[Opening Data for analysis section]

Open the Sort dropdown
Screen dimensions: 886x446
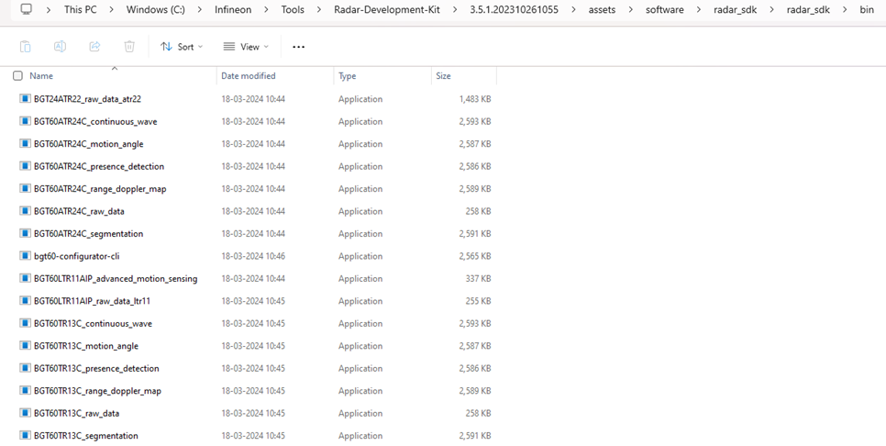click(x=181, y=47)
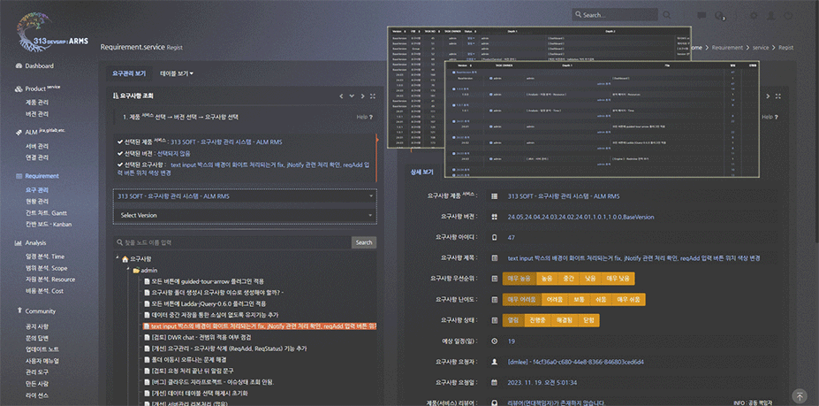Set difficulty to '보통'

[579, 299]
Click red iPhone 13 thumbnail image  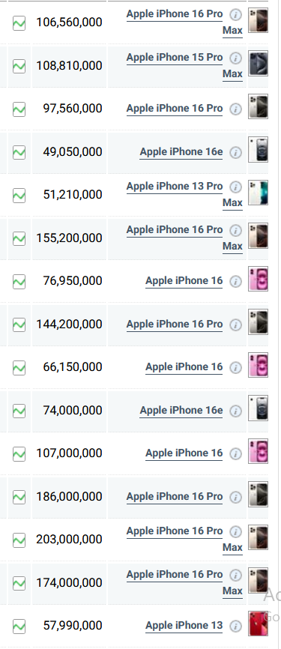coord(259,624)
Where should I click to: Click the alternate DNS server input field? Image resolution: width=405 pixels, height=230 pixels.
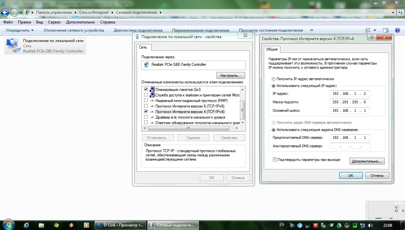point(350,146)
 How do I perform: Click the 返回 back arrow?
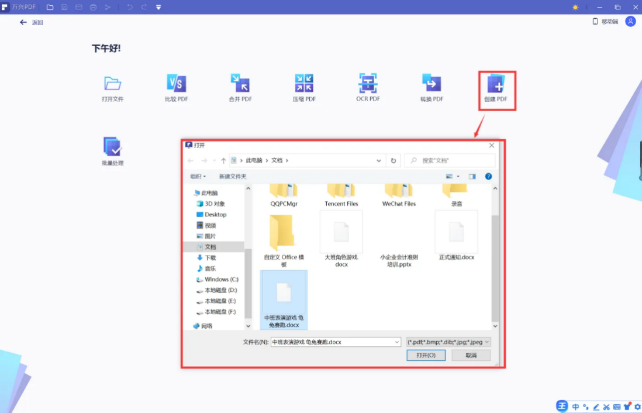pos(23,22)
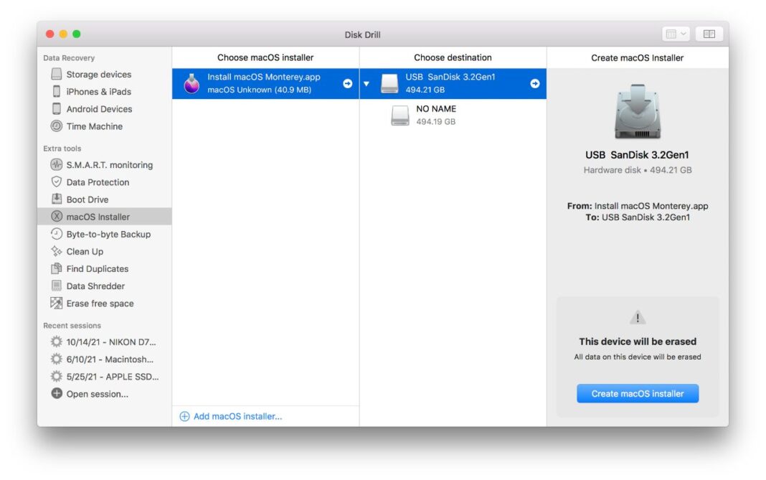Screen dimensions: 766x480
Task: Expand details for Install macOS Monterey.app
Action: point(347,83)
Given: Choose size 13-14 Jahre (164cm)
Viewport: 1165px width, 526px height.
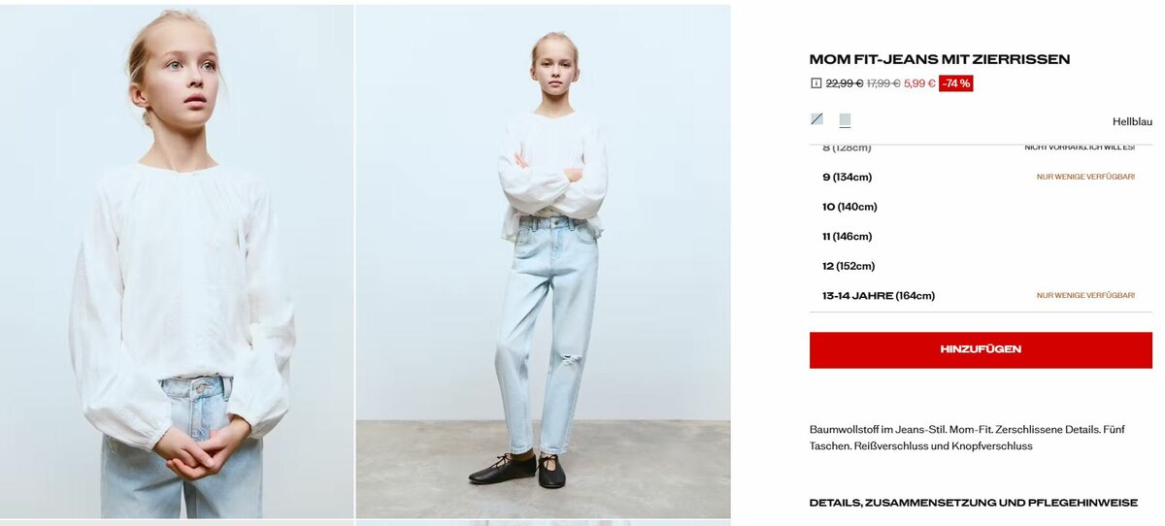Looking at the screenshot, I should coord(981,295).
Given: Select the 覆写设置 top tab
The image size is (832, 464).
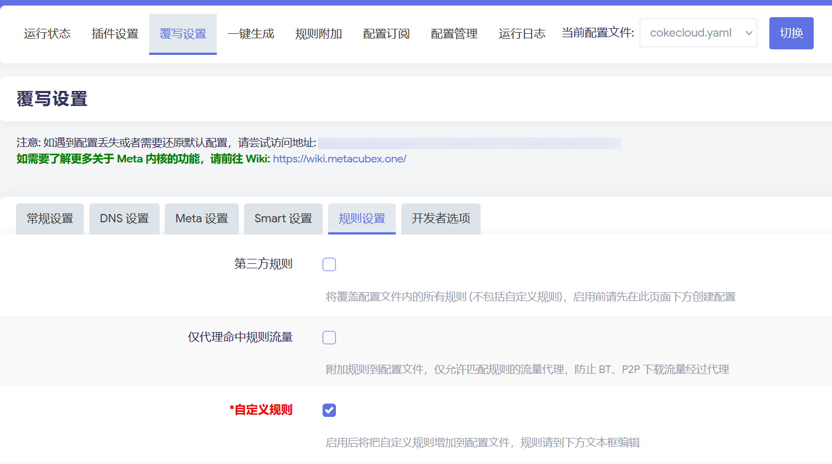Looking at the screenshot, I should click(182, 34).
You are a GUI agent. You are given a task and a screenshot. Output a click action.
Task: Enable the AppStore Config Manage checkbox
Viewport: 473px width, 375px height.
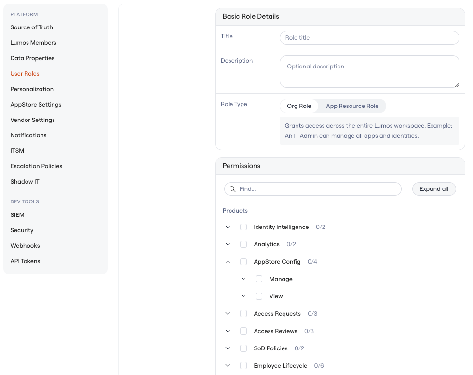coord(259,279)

[Closing Data for analysis section]
[Opening Data for analysis section]

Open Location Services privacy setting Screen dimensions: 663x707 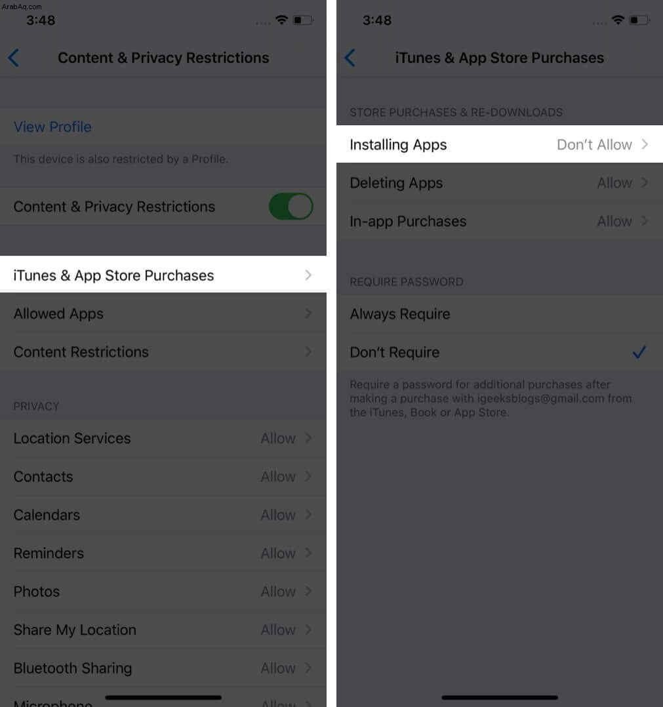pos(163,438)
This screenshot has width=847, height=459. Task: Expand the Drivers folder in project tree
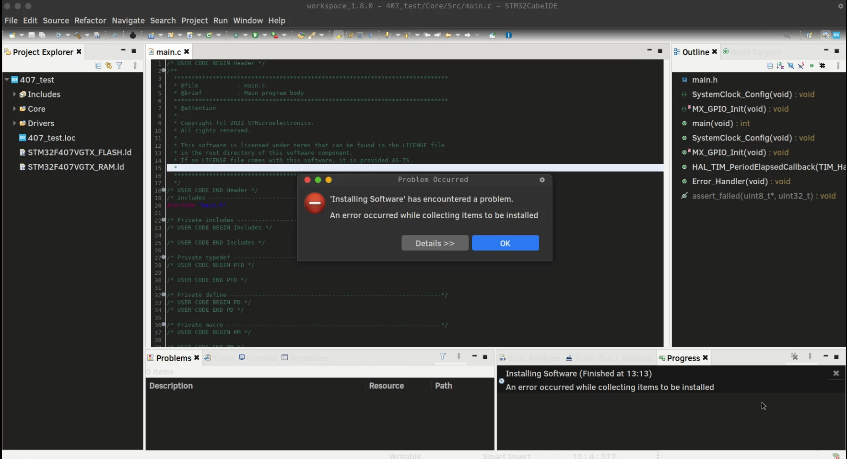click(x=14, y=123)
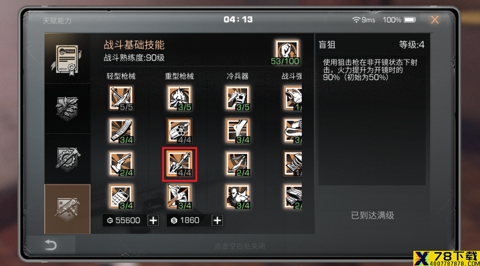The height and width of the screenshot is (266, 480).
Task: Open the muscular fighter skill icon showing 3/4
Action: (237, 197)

[Closing Data for analysis section]

Goal of the exercise: With the pictures left out, write out exactly the lines above from the one containing "Given: Choose size 13-14 Jahre (164cm)" through the one containing "You are a GUI".

Expected answer:
Given: Choose size 13-14 Jahre (164cm)
Viewport: 1165px width, 526px height.
Looking at the screenshot, I should coord(981,295).
Given: Select the 覆写设置 top tab
The image size is (832, 464).
Looking at the screenshot, I should click(182, 34).
You are a GUI agent. You are given a task and a screenshot. Output a click action.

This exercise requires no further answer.